Optimistically though, he adds that. “The market overall … had some level of recovery within 12 months.”
Only time will tell whether or not home buyers and investors can move on and continue to support the Queensland property market, but Molloy believes Brisbane residents will always be drawn to the city’s river.
“Although the next few months will be difficult, at the end of the day there still will be that overall attraction of being close to the river because of the key role it plays in Brisbane’s economy,” he says.
Molloy predicts that rents will soar in the immediate future as people who have been displaced by the floods seek alternative accommodation.
But property values could be hit hard for some time to come according to local agents. LJ Hooker Indooroopilly principal real estate agent Scott Gemmell says some flooded suburbs could take a decade or more to regain their popularity with buyers.
“In the short period it probably scares me a little; what the flood will do to house prices. In some cases, houses will be unsellable,” he says.
Not only could the stigma of the floods negatively impact Brisbane house prices (which dropped by 1% in November to $432,900 according to RP Data), Gemmell also raises the issue of a market that is likely to be inundated with homes for sale as listings surge over the next month.
Director of SQM Research Louis Christopher says, “The medium term is actually negative for property owners affected by the floods as a high number of potential home buyers will likely avoid those localities that are in the flood zone…
“This is actually very bad news for property owners in Brisbane’s affluent localities such as New Farm, where many prestige properties have been affected.”
RMIT Property & Valuation lecturer Matt Myers says the viability of the post-flood local economy will largely determine how property values perform.
“If there are jobs, people want to stay, and if enough people have adequate insurance to rebuild, then these areas will do well.
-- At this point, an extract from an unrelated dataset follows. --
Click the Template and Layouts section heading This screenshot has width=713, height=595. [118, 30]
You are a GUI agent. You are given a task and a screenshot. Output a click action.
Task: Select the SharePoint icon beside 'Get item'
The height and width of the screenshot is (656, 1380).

But I expect some of the rural areas may never fully recover.”
RP Data’s Cameron Kusher says houses close to creeks that flooded could drop in value by as much as 10% and that property prices across the state will only grow at the rate of inflation – around 2.8% per annum, “if not less,” he says.
Australian Property Monitors economist Andrew Wilson predicts a recovery in Brisbane property by the end of the year, on the proviso that there’s no downturn in the overall economy or any further debilitating natural disasters.
“We’re expecting a pick-up in the Brisbane market around about the third quarter this year. That’s probably been postponed a little bit – but only by a quarter,” he says.